Микилл. Тьфу! Что ты говоришь! Так, значит, и женщиной, среди прочих превращений, побывал Пифагор? И было некогда время, когда и ты, о достопочтеннейший из всех известных мне петухов, нес яйца? Ты, бывшая Аспазия, спала с Периклом, беременела от него, и шерсть чесала, и заставляла челнок сновать по основе, и вела распутный образ жизни, как гетера?
Петух. Да, я все делал, но не я один, а также Тиресий, еще до меня, и сын Элата, Кеней, так что все насмешки, которые ты направишь против меня, и против них также обращены будут.
Микилл. Что же? Какая жизнь была тебе слаще: когда ты был мужчиной или когда Перикл взял тебя себе в жены?
Петух. Вот так вопрос! Самому Тиресию не в пользу пошел бы ответ на него.
Микилл. Но если ты не хочешь ответить, то Еврипид дал на этот вопрос удовлетворительный ответ, сказав, что предпочел бы трижды встать в ряды со щитом, чем один раз рожать.
Петух. Однако я припомню тебе это, Микилл, когда, немного времени спустя, ты должна будешь рожать: потому что и ты в великом круговращении не раз будешь женщиной.
Микилл. Удавиться бы тебе, петух! Что же, ты думаешь, все люди попеременно становятся то милетцами, то самосцами? Ты, говорят, и в бытность свою Пифагором в расцвете юности не раз служил Аспазией для самосского тирана.

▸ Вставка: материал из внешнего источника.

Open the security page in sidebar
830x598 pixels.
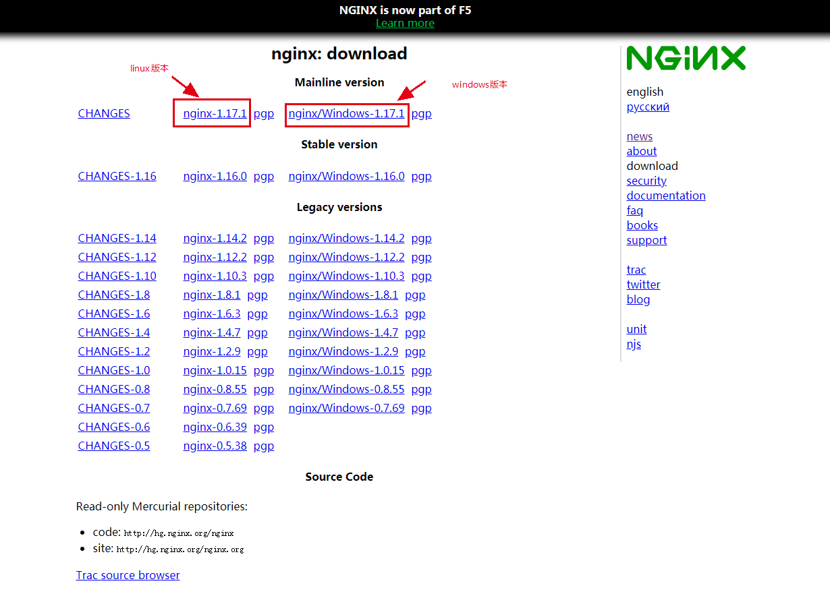point(646,181)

20. А в каком же облике ты возник снова после Аспазии? Мужчиной или женщиной?
Петух. Киником Кратетом.
Микилл. О Диоскуры чудовищной крайности: из гетеры — в философы!
Петух. Затем я был царем, потом нищим, немного погодя сатрапом, после конем, галкой, лягушкой и так далее без конца, было бы долго перечислять все. Напоследок, вот уже несколько раз, я воплощаюсь в петуха, потому что мне понравилась эта жизнь; побывав в услужении у многих и у царей, и у нищих, и у богачей, — я, в конце концов, живу сейчас при тебе и смеюсь, слушая твои ежедневные стоны и жалобы на бедность и видя, как ты дивишься богачам, не ведая живущих с ними бед. Да, если бы ты знал, сколько у них забот, то стал бы смеяться над самим собой, над тем, что мог раньше думать, будто высшее счастье — богатство.

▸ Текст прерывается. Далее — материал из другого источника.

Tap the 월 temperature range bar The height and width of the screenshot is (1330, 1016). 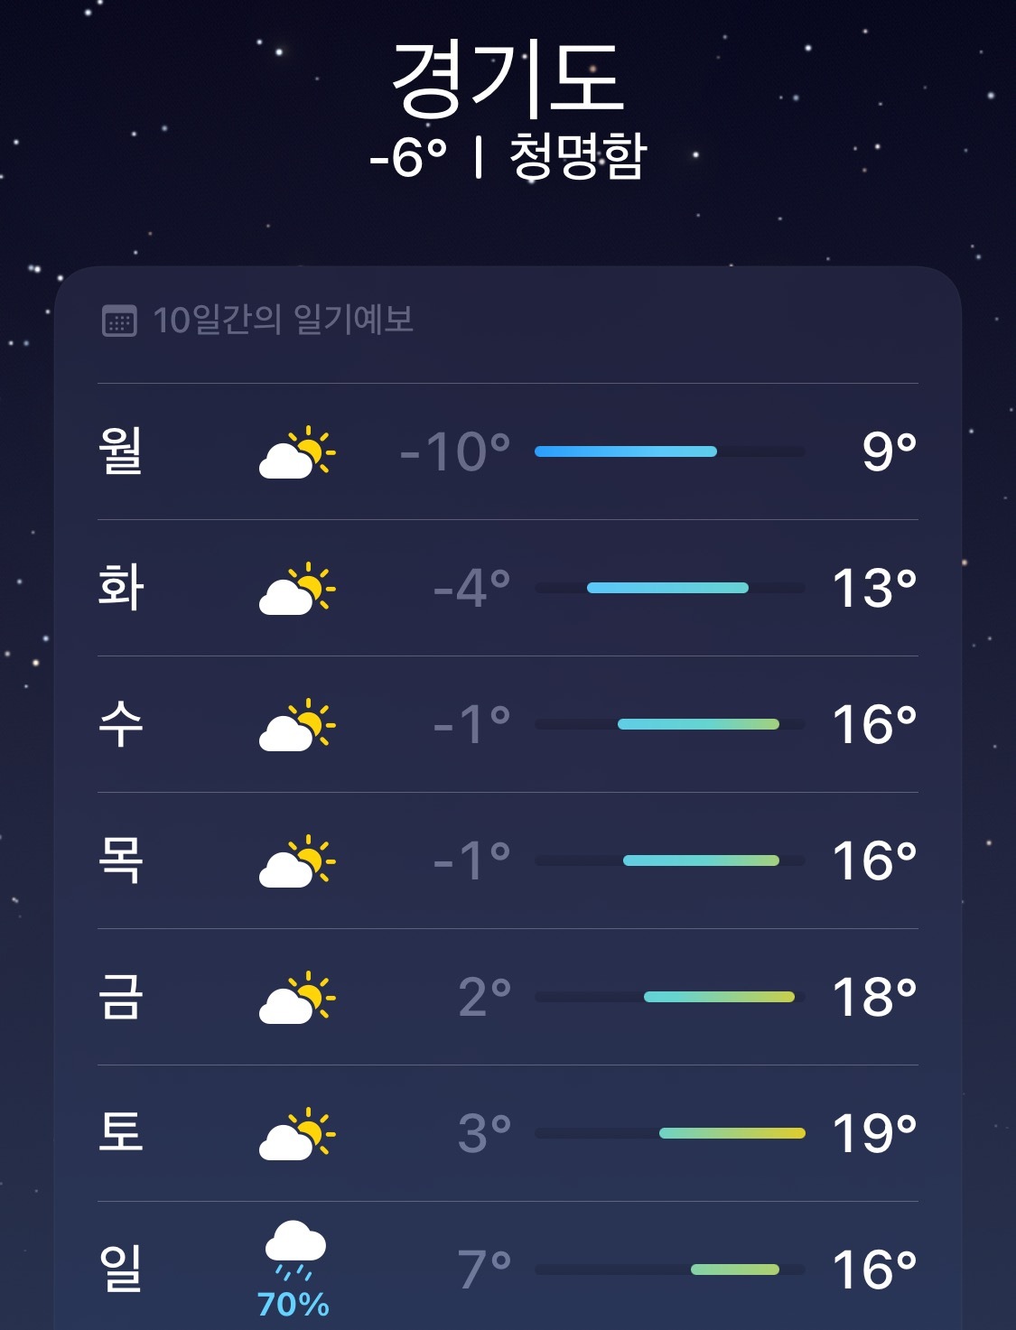[669, 451]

Микилл. Итак, Пифагор, или, как тебе больше нравится называться, чтобы не вносить беспорядка в нашу беседу, величая тебя то так, то эдак…

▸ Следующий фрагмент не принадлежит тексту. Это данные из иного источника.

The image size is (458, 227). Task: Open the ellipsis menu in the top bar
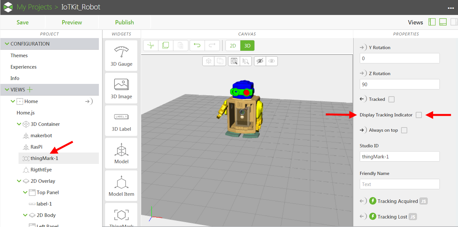click(x=451, y=7)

Петух. Совершенно безразлично, будешь ли ты именовать меня Эвфорбом или Пифагором, или Аспазией, или Кратетом, так как все это — я. А впрочем, называй тем, чем видишь сейчас, зови петухом, — это, пожалуй, будет всего лучше, чтобы не оскорблять эту с виду, правда, незначительную птицу, которая, однако, столько заключает в себе душ.